■ **Problem details**:
Where in the listing below does the word "screenshot" appear? Copy out every line that contains it.

■ **Records supplied**:
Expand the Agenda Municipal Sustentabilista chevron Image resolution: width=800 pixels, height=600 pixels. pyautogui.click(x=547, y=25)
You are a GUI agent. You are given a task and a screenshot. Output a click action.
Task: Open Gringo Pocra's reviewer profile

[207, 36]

* * *

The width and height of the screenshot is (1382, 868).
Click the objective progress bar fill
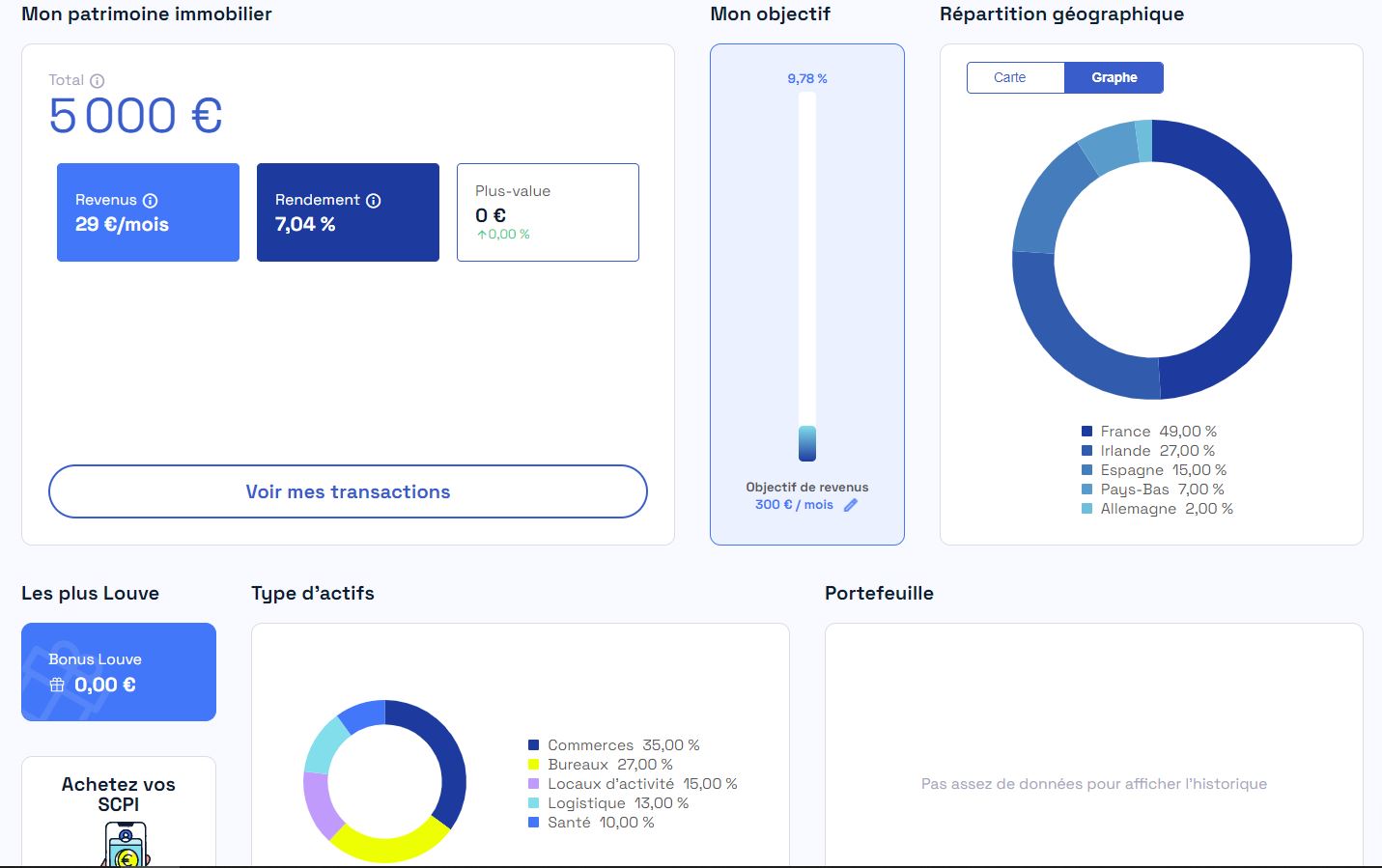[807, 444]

==

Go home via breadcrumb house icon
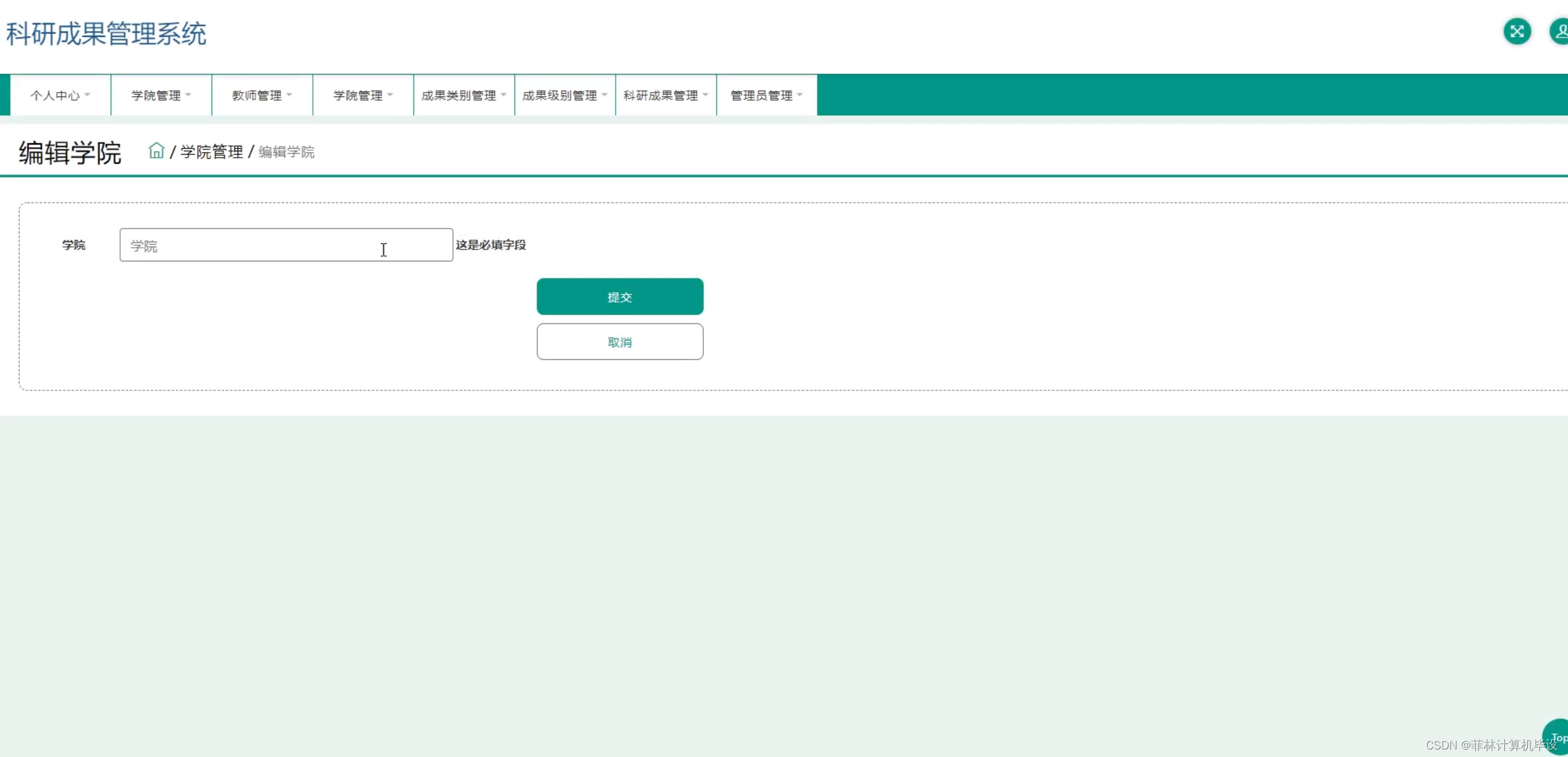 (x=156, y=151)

■ **Response**:
You are a GUI agent. You are given a task and a screenshot. Output a click action.
The width and height of the screenshot is (1382, 868).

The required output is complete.